On going around and coming around

Okay, I’m back from four days in the amazing centrifuge of literary activity known as the Willamette Writers Conference – a wondrous creative tune-up that posits all sorts of possibilities for the future.

By this evening I’ll have a new post on my other long-neglected blog, The Editing Room, and expect a makeover for SuperScript’s website, too. The latter has long required an update thanks to new services I’ve added by sheer force of demand.

Meanwhile, though, I took a brief but rejuvenating intermission in the middle of the Conference for the world premiere of The Bullet Round (subtitled "a chamber play in six rounds), by the endlessly inventive Steven Drukman. Directed by Megan Ward and produced by The David Mamet School for Boys, opening was bumpy in a few spots (the kind of thing that’s worked out by the next performance), but none of that detracted by a wryly amusing, intricately interwoven series of stories with something to say about America’s simultaneous horror of and fascination with guns.

Based in formal terms on Schnitzler’s famous Le Ronde structure, the story traces the progress of a Glock as it’s passed from on individual to another – sometimes reluctantly, sometimes accidentally, and once as an act of personal recuperation. Along the way, the playwright comically exploit weaknesses of character to great effect; nearly everyone in the play is divested of an illusion or two. It’s all excellent fodder for Steven Drukman, whose razor-sharp observations of human foibles borders on the anthropological.

The cast is terrific throughout, but I have to single out Gary Norman for his pitch-perfect portrayal of an acerbic professor who turns out to be more fallible than anyone but himself realizes. Drukman – no stranger to the Jesuitical pontifications that amount to job security in academia – gives us a character too wound-up to trust yet too human for us to judge. Gary’s timing with this portrayal of a man too clever for his own good is flawless.
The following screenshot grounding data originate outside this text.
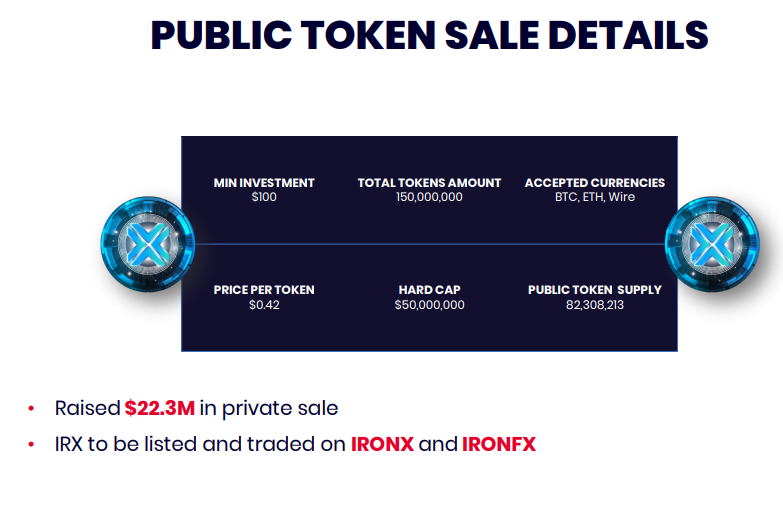Image resolution: width=783 pixels, height=511 pixels.
Task: Select the Min Investment heading
Action: [264, 183]

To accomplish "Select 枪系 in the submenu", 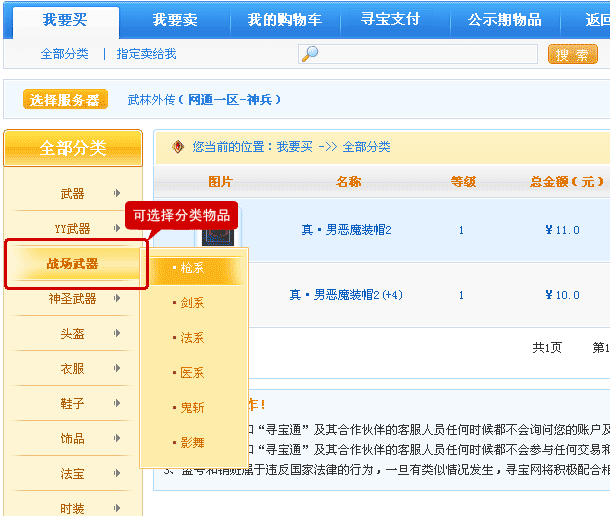I will (x=192, y=268).
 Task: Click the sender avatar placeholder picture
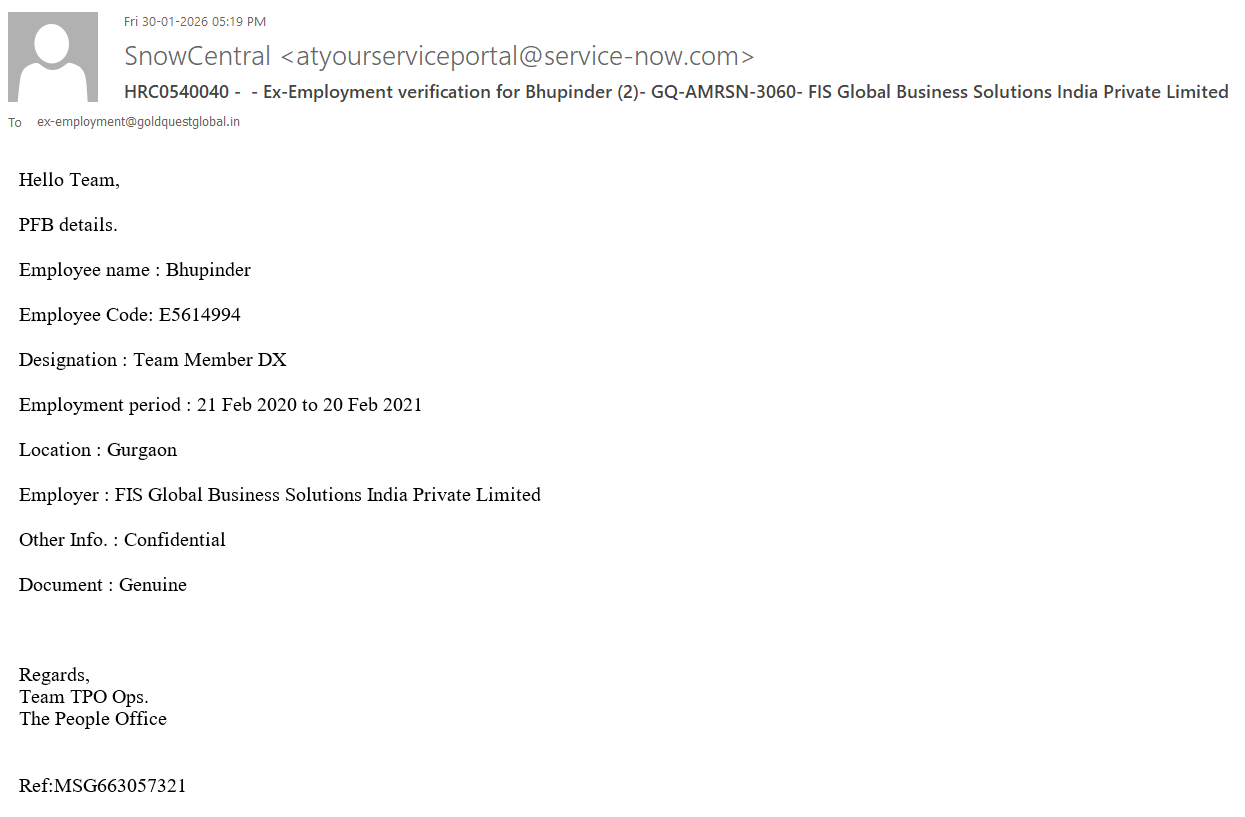[x=53, y=57]
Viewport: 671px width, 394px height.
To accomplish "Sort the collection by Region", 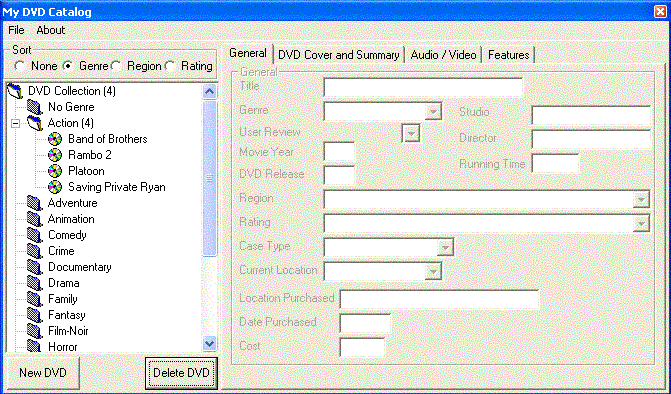I will [x=116, y=66].
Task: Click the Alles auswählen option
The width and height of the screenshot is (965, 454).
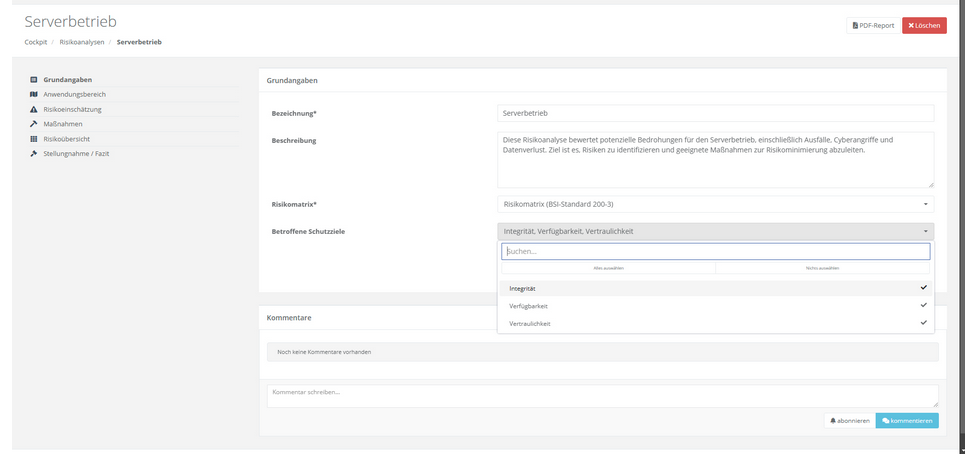Action: click(609, 268)
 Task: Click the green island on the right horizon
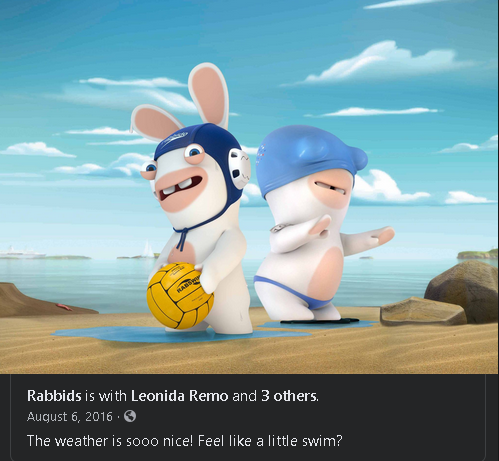pos(478,254)
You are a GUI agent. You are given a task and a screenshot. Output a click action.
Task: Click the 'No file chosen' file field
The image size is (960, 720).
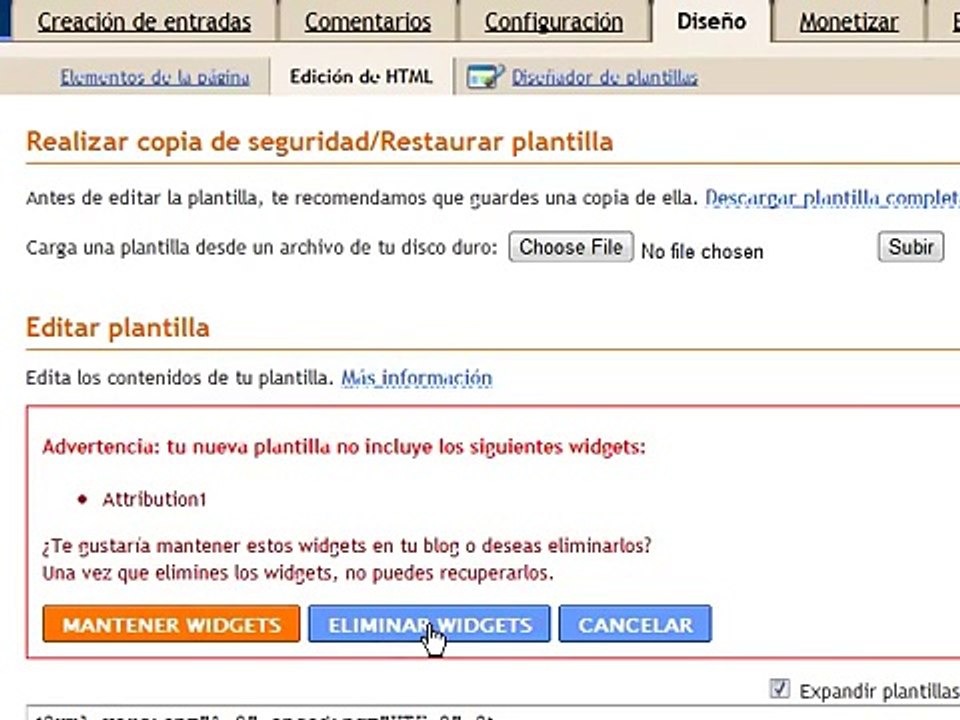(x=701, y=251)
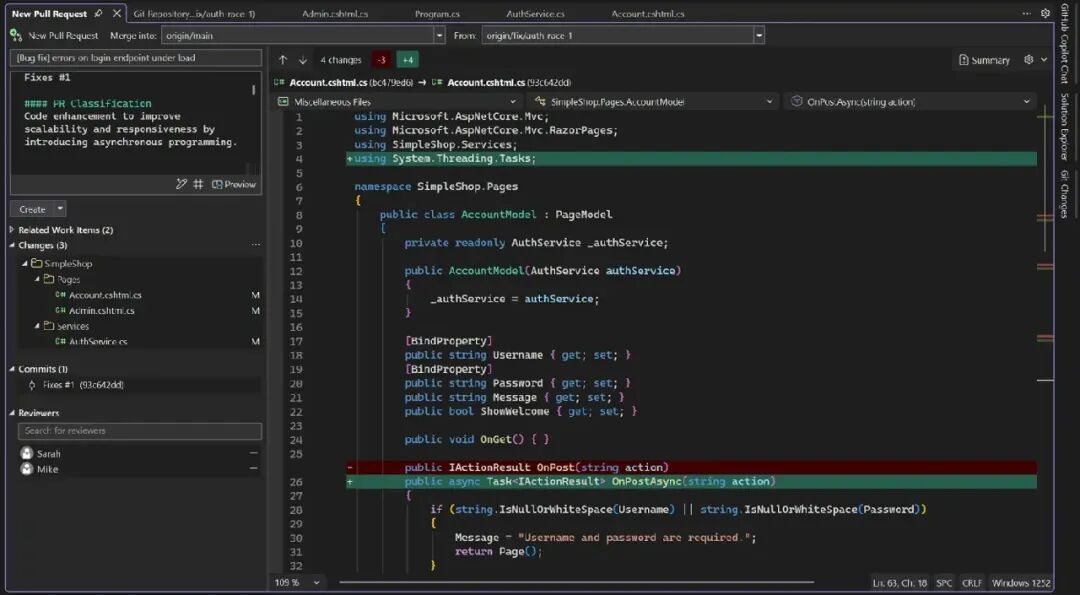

Get thee to the theater and catch this one.


Megan said...

Thank you Mr. Mead for coming to the opening! So glad you liked it.

Mead said...

Was Steven excited to find himself seated next to Pier Carlo Talenti? How cool is that to come to your premiere in Portland and find that the Mark Taper Forum is represented there!

Steve Patterson said...

Man...I could listen to Gary read the phone book.

Megan said...

He was very excited and so appreciative of everything. I think it caught him off guard. What would Pier Carlo be doing in Portland? Thanks again Mead for inviting him.
Steven loved the show. I am really glad he was able to come out.